Fast-fashion retailer Shein dikabarkan akan melangsungkan penawaran umum perdana (IPO) di Hong Kong pada September atau Oktober tahun ini, setelah memperoleh persetujuan dari regulator sekuritas China pada pekan lalu. Langkah ini menjadi sinyal bahwa perusahaan asal China tersebut tetap optimistis meskipun valuasinya terkoreksi signifikan dari puncaknya pada 2022.
Menurut sumber yang mengetahui rencana tersebut, Shein berencana menjual hingga 8% sahamnya, meskipun angka final kemungkinan lebih kecil. Dengan valuasi IPO yang diperkirakan berkisar US$40-50 miliar, dana yang akan diraup diperkirakan berada di kisaran satu digit rendah dari total valuasi. Angka ini jauh di bawah valuasi US$100 miliar yang dicapai Shein dalam putaran pendanaan pada 2022.

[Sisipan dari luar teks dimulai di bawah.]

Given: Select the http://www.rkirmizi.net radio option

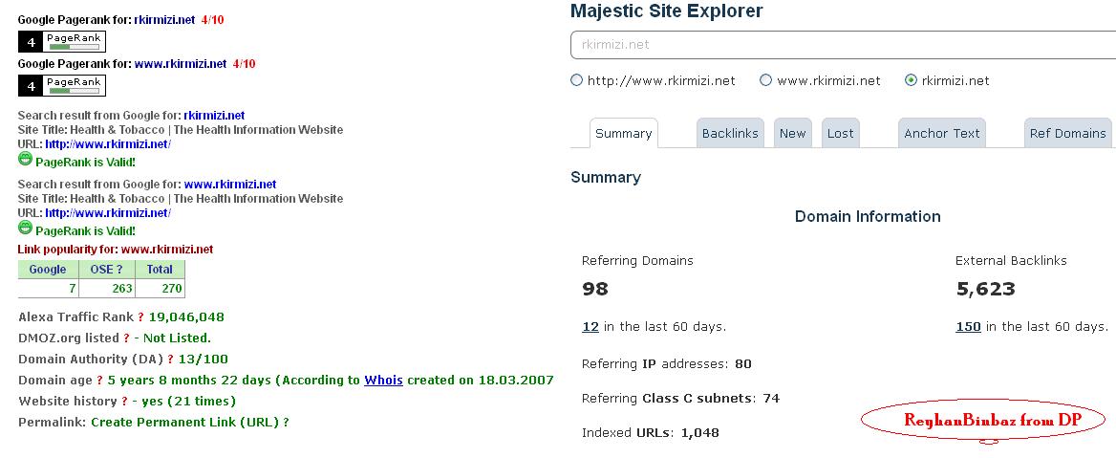Looking at the screenshot, I should 576,80.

Penurunan valuasi ini tidak lepas dari tekanan regulasi di berbagai negara, termasuk kekhawatiran atas praktik ketenagakerjaan dan dampak lingkungan. Untuk meredam kekecewaan investor lama, Shein berencana memberikan kompensasi berupa dana untuk membeli saham dalam IPO tersebut. Skema ini diharapkan dapat menjaga loyalitas investor di tengah koreksi harga yang tajam.
Bagi pasar Indonesia, IPO Shein menjadi perhatian karena merek ini memiliki basis konsumen yang besar di Tanah Air, terutama di kalangan anak muda. Kehadiran Shein di Indonesia melalui platform e-commerce lokal seperti Shopee dan Tokopedia membuat produknya mudah diakses. Jika IPO sukses, Shein berpotensi memperkuat ekspansi di Asia Tenggara, termasuk Indonesia, yang merupakan pasar fast-fashion yang tumbuh pesat.

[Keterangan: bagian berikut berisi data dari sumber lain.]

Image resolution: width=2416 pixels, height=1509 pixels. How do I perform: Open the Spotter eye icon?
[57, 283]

Analis menilai bahwa langkah Shein untuk go public di Hong Kong, bukan di New York seperti yang sempat diwacanakan, menunjukkan adaptasi terhadap ketegangan geopolitik antara AS dan China. Hong Kong dinilai lebih aman secara regulasi bagi perusahaan China, meskipun likuiditasnya tidak sebesar bursa AS. Keputusan ini juga mencerminkan strategi Shein untuk mendekatkan diri dengan investor Asia.

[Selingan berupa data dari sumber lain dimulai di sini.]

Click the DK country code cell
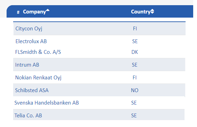Image resolution: width=197 pixels, height=127 pixels. point(135,52)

Ke depan, keberhasilan IPO Shein akan menjadi ujian bagi minat investor terhadap sektor fast-fashion di tengah meningkatnya kesadaran akan keberlanjutan. Pertanyaan yang muncul adalah apakah Shein mampu mempertahankan pertumbuhan sambil menjawab kritik terhadap model bisnisnya yang boros sumber daya. Jawabannya akan terlihat dari respons pasar saat sahamnya mulai diperdagangkan.